PROVIDENCE, R.I. (CN) - Rhode Island fraudulently issued bonds to fund a now-bankrupt video gaming company owned by former baseball star Curt Schilling, the SEC claims in court.

The SEC on Monday sued Rhode Island Commerce Corp. fka Rhode Island Economic Development Corp. (EDC) in Federal Court. It also sued, Wells Fargo Securities, Wells Fargo Vice President Peter Cannava, and former EDC directors Keith W. Stokes and James Michael Saul.

The lawsuit describes the EDC as "a quasi-public Rhode Island corporation created by the State of Rhode Island to promote the expansion and development of new and existing businesses in Rhode Island and to encourage the State's economic development."

Curt Schilling is not a defendant in this case. He was chairman of the board of the video company, 38 Studios, and its majority shareholder.

In 2010, the EDC issued $75 million in taxable bonds to investors, and loaned most of the money to 38 Studios. It planned to develop a massive multiplayer online video game code-named Project Copernicus.

"The disclosure document provided to the investors who were offered the 38 Studios Bonds was materially misleading," the SEC says in the complaint. "This document failed to disclose that the project being financed by the bonds, the development of a video game, could not be completed with the financing the bonds would provide. The document did not disclose that even with the proceeds of the loan financed by the 38 Studios bonds, 38 Studios faced a known shortfall in funding."

38 Studios defaulted on its loan payments to EDC in spring of 2012, and filed for liquidation in bankruptcy court.

The SEC says defendants Stokes and Saul should be held personally liable for the commission's failure to make complete disclosures in its offering papers for the bonds.

Stokes and Saul settled with the SEC without admitting the allegations for $25,000 each, and are barred from participating in municipal bond offerings.

The case will proceed against the other defendants.

"While the EDC's Board may have been influenced by the star power of 38 Studios' personnel, or anxious to take action to address the significant unemployment in Rhode Island, Stokes and Saul had the obligation as EDC executives to disclose to investors the known financial truths about 38 Studios' inability to complete the project the Bonds would finance with the funds the bonds would provide," the complaint states.

The SEC says Wells Fargo's lead banker on the bond transaction, Peter Cannava, knew that 38 Studios could not complete the game's development with the bond money.

"38 Studios' funding gap meant that 38 Studios would need to raise at least $25 million in new financing within a year of the bond offering.

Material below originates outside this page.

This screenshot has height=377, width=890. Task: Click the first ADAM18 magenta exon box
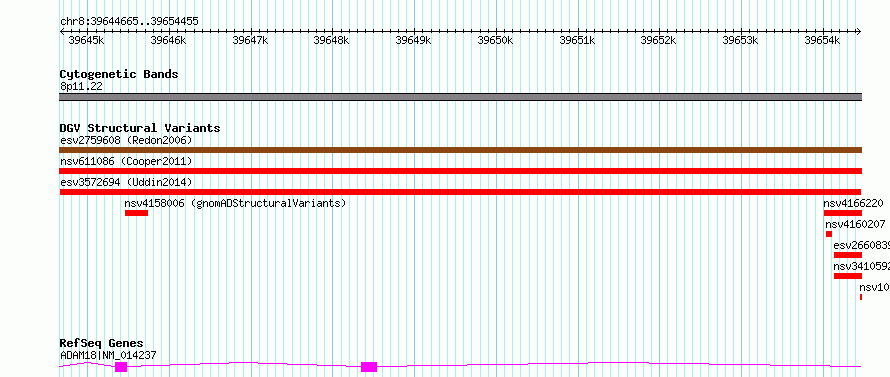121,367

That immediate need for more funding was a material risk, particularly in light of 38 Studios' failure to attract any equity investors when it sought, through Wells Fargo, to raise equity investments earlier in 2010," the SEC says.

It says the offering documents also failed to disclose the full compensation Wells Fargo would receive as lead placement agent.

"Wells Fargo's actual compensation from the offering was almost double that which was disclosed, as the result of a side deal that Wells Fargo had with 38 Studios," the SEC says.

It seeks civil penalties, and wants Cannava barred from participating in offerings of municipal securities.

Schilling won 216 games and struck out 3,115 in a 20-year career with five teams.